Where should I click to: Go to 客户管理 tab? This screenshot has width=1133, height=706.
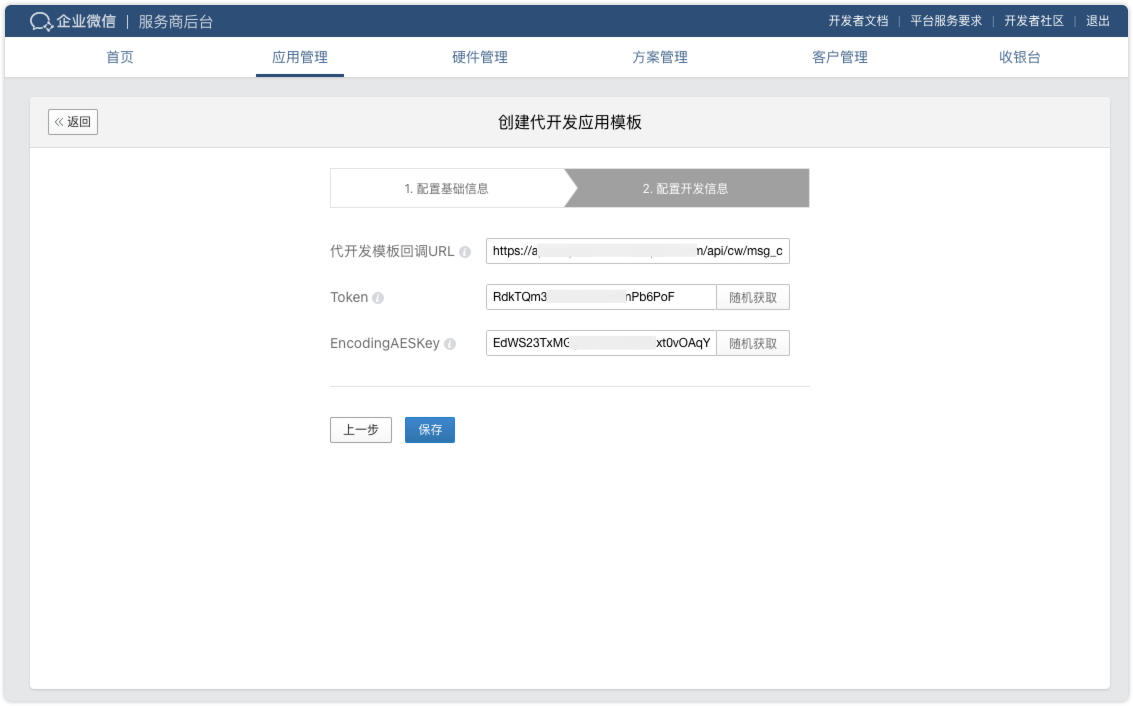[840, 57]
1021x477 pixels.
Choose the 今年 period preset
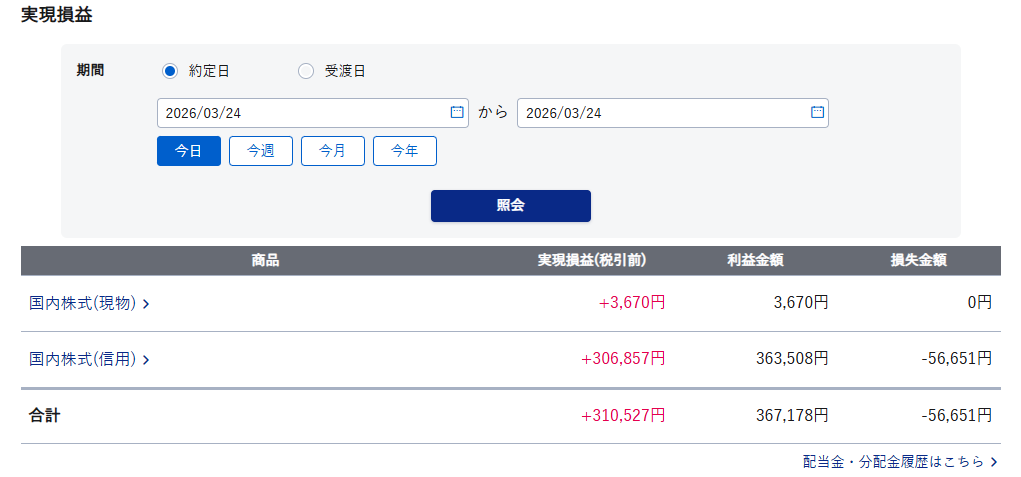405,151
━━━━━━━━━━━━━━━━━━━━━━━━━━━━━━
Pull the text lines from every record above and reproduce them word for word, leaving out the pictures.

Where should I click to: Go to 客户管理 tab? This screenshot has width=1133, height=706.
[840, 57]
1021x477 pixels.
Choose the 今年 period preset
405,151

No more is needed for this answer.